Premiums: What Causes Premiums to Increase

Premiums are based on risk-factors. The higher the risk associated with a person, the more he or she is likely to pay for coverage. Although there are many ways insurance premiums increase, these were a few of the commonly overlooked ones.

  • If you’ve had a speeding ticket or other violation prior to an accident, you might be deemed an at-risk driver and are more likely to be given a higher premium. Each insurance company has different policies and standards, but they look at your overall propensity towards accidents. Even if the accident was not your fault, your premium can still go up.
  • The number of accidents you are in directly affects your premium. You could be in six no-fault accidents, and your carrier could still raise your rates. Insurance companies feel that you must hold some fault for being in so many accidents, whether you are accident prone or just unlucky.
  • Insurance fraud also plays a small factor in this equation. Many people “stage” accidents to reap settlements from insurance companies. A high number of no-fault accidents might raise a red-flag with an insurance company.
  • Geography is another factor that could increase your premium. If you were to move from an area with little to no traffic to a highly congested city or suburb then your premium will likely go up due to the increase in the potential for accidents.

Premiums: What causes Premiums to Decrease

Owning and maintaining a car can be quite expensive, but it doesn’t have to leave you under a pile of debt. Here are some ways that you can lower your auto insurance premiums.

  • Buying a new car: One of the main factors determining your premium is the car itself- and its risks and safety rating.
  • Credit has improved: Like it or not, insurance companies are looking more at your credit as a factor in determining premiums. Simply put, the better your credit the lower your premium will be.
  • Miles driven decrease: The more you are on the road, the higher the risk you are.
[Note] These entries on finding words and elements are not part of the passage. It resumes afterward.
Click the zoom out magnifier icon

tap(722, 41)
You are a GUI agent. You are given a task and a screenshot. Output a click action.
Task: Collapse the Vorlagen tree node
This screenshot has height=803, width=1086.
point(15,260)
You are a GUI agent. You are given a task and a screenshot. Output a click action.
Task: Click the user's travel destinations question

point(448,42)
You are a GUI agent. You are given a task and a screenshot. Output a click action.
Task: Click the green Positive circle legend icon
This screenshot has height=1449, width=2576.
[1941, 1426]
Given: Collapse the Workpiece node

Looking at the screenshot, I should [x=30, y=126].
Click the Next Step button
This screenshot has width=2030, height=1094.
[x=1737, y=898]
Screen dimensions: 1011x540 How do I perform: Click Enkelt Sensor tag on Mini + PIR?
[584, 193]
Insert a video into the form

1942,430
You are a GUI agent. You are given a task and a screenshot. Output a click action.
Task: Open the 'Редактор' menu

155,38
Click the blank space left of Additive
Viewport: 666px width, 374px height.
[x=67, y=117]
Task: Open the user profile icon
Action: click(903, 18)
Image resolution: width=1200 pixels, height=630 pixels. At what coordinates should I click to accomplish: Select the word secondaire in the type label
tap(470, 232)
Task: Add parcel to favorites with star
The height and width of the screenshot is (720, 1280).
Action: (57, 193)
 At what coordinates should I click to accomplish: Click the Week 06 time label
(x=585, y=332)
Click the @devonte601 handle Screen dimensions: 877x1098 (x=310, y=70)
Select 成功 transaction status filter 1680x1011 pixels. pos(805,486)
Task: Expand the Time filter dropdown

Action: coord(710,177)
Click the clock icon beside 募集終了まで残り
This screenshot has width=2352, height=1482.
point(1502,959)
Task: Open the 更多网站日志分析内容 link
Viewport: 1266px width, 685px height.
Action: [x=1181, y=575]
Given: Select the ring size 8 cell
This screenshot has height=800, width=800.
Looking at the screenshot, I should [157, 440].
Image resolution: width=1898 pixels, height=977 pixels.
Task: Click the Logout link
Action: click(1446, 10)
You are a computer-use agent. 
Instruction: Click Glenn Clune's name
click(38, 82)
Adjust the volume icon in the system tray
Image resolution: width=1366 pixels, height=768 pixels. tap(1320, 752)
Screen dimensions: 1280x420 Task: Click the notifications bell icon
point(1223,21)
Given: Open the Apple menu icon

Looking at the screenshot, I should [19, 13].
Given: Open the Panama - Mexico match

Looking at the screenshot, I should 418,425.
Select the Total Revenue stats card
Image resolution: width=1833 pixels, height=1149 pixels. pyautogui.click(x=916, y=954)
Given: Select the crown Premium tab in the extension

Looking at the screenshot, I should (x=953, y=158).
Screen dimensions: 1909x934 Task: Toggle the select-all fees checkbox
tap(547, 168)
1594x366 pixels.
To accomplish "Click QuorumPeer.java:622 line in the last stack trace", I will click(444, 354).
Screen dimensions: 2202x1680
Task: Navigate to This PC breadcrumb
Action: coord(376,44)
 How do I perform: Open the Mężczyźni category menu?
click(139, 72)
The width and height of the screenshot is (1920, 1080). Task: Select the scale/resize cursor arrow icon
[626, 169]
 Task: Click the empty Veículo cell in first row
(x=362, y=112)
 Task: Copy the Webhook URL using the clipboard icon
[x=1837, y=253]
By driving less it can ultimately decrease your insurance premium.
  • Getting married: Being married proves to Insurance companies that you are less risky, and are deemed worthy of getting a premium discount.
  • Graduating: Many insurers offer discounts to alumni of certain universities. Insurance companies will offer a lower premium to those with a degree, because they are lower risk clients. 
  • Safe driving: If you go for several years without an accident or ticket, then it is likely that your insurance company will forgive you for all past incidents and your premium will be lowered.
  • Use one Insurance company: Group all of your insurance policies – auto, home/renters, etc. – at one insurance company, and you’ll earn a multi-line discount, good for up to 10% off of your total premium.